JDK-8307516 : C2 SuperWord: reconsider Reduction heuristic for UnorderedReduction
Type:Enhancement
Component:hotspot
Sub-Component:compiler
Affected Version:21
Priority:P4
Status:Open
Resolution:Unresolved
Submitted:2023-05-05
Updated:2024-05-07
The Version table provides details related to the release that this issue/RFE will be addressed.
Unresolved : Release in which this issue/RFE will be addressed. Resolved: Release in which this issue/RFE has been resolved. Fixed : Release in which this issue/RFE has been fixed. The release containing this fix may be available for download as an Early Access Release or a General Availability Release.
As discussed in the recent reduction speedup work:
https://github.com/openjdk/jdk/pull/13056 JDK-8302652
Comments
Hi [~jcao]!
Thanks for the interest in this subject.
Yes, IF the reduction can be moved out of the loop, then vectorization would always seem to be profitable.
Have you done the same benchmark with float / integer?
There are a few reasons for a cost-model:
1) Not all reductions can be moved out of the loop.
1a) float/doulbe reductions require to be reduced in the same order as specified in the java program, otherwise rounding would produce different results (VectorAPI simply defines reductions as unordered and can ignore this issue).
1b) There are some examples I have where the int reductions cannot be moved out of the loop either - though these are unlikely to ever be in any real java code - the examples are very contrived edge cases.
2) Currently, we do not make good use of pack / extract / shuffle operations. If we want to introduce them, then we need some way of judging if the overhead of these additional instructions is worth it.
3) We may want to have multiple vectorization strategies, and then pick the most profitable of all of them.
4) If I get the chance to introduce If-conversion, then profitability is even more difficult to decide without a cost-model.

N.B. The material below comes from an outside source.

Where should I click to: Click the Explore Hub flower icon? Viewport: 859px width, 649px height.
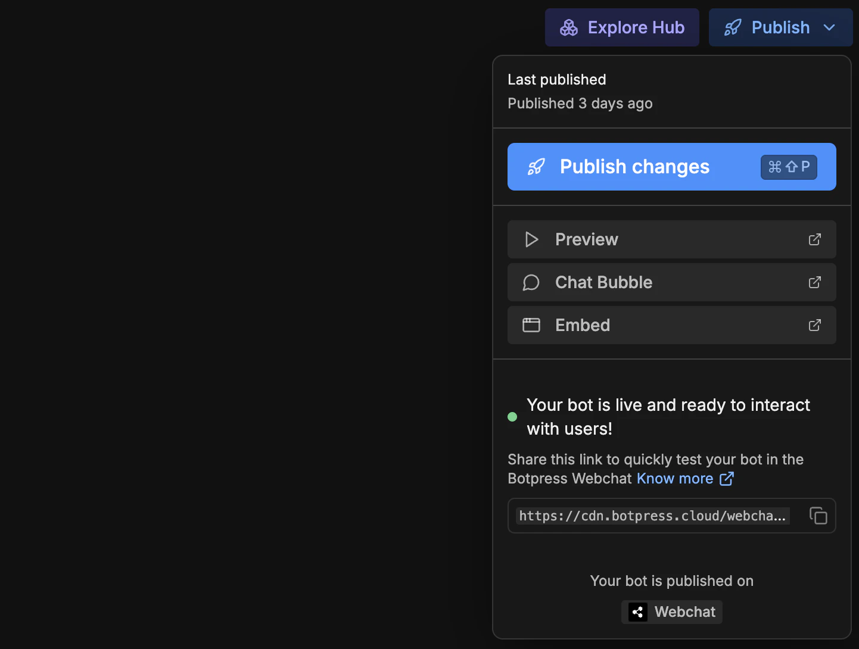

Feel free to ask more, I'm planning to much more work around the C2 auto-vectorizer in the foreseeable future.
21-11-2023
Hi Emanual. I think simple reductions should be profitable. My understanding is that after https://bugs.openjdk.org/browse/JDK-8302652, reductions in loops are always profitable if we can hoist them to after the loop.
The only case I'm aware where we cannot legally move out the reduction is when we use the accumulator inside the loop. It should be possible to check this inside `Superword::profitable`. Would we still want a cost model if this is the case?
After this change:
```
diff --git a/src/hotspot/share/opto/superword.cpp b/src/hotspot/share/opto/superword.cpp
index dd3f1d10dee..781458f4fd9 100644
--- a/src/hotspot/share/opto/superword.cpp
+++ b/src/hotspot/share/opto/superword.cpp
@@ -1987,7 +1987,7 @@ bool SuperWord::profitable(Node_List* p) {
if (is_marked_reduction(p0)) {
Node* second_in = p0->in(2);
Node_List* second_pk = my_pack(second_in);
- if ((second_pk == nullptr) || (_num_work_vecs == _num_reductions)) {
+ if (second_pk == nullptr) {
// Unmark reduction if no parent pack or if not enough work
// to cover reduction expansion overhead
_loop_reductions.remove(p0->_idx);
```
And running this simple case
```
class Reduction {
final static int SIZE = 1000000;
int reduction(int[] a) {
int s = 0;
for (int i = 0; i < SIZE; ++i) {
s += a[i];
}
return s;
}
public static void main(String[] args) {
Reduction reduction = new Reduction();
int[] arr = new int[SIZE];
for (int i = 0; i < 20000; ++i) {
reduction.reduction(arr);
}
}
}
```
The runtime improves from 8.2 seconds to 3.3 seconds on my x86 Linux machine.
21-11-2023
With the re-analysis of JDK-8260943, it is becoming clear that we need a cost model.
With this task here, we can introduce a cost model, build the packset optimistically, and then check with the cost-model if we want to apply the packset.
Later, we can also use this to unify the CompileCommand Option Vectorize (_do_vector_loop), such that we try both approaches for the "seeding".
More info in the PR of 8260943:
https://github.com/openjdk/jdk/pull/13930
17-05-2023
This should be related to JDK-8188313 (~5.5 years ago, someone had proposed to consider re-enabling C2's vectorization of simple reductions).